• Extracted text:
Start

The Australian Forests Growers’ National Conference, currently being held in Albury, has delivered what it promised under this year’s theme “Forestry for a better future: Climate, commerce and communities.”

The tone for the conference was set with an opening keynote address from futures analyst, Barney Foran, an adjunct research fellow with Charles Sturt University’s Institute for Land, Water and Society, who told the conference’s 260 delegates that farm forestry could best contribute to fighting climate change in Australia with large-scale plantings on farm land for use as biofuel.

The Australian Forests Growers, the national association representing the interests of private forest growers, used its annual general meeting at the conference to launch 34 policy statements it identified as important areas for improving the resilience, viability and contribution of the private forestry sector.

“Forest growing helps address climate change,” said AFG president Tony Cannon. “It is important to get the message across that wood products harvested from forests store carbon for the life of the product and that new forests replace those that have been harvested with the result that net atmospheric carbon accumulations fall.”

Cannon said wood was a direct substitute for many emissions intensive products.

“In the building industry, steel, aluminium and concrete, all have a significant emissions profile whereas the production of wood is carbon-neutral,” he said. “In electricity generation and the production of transport fuels, woody biomass represents a carbon-neutral alternative to technologies dependant on fossil fuels.”

Other AFG policy statements addressed the opportunities for bioenergy and biofuel; the need for plantations in the landscape not to be treated any differently to other dryland crops or forms of land management (in terms of water use); and concerns about dangerously high fuel loads in many forests because of a trend towards an overly cautious approach to active fire management.

In his conference presentation Richard Stanton, the Chief Executive Officer of the Australian Plantation Products and Paper Industry Council said plantation interception [of water] had been grossly overstated and was virtually insignificant in terms of water availability for irrigation and the environment in the major water supply catchments. He also said plantation water interception should not be singled out from other land-use changes.

End

• Provided material:
Start

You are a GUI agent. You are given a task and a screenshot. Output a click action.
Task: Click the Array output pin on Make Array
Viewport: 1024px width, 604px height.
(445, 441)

End

• Brief:
Answer the following from the report on the forest growers' conference above, one line each.
(a) How many delegates heard the opening keynote address?
(b) How many policy statements did the Australian Forests Growers launch at its annual general meeting?
(c) Who is the Chief Executive Officer of the Australian Plantation Products and Paper Industry Council?

• Response to this task:
(a) 260
(b) 34
(c) Richard Stanton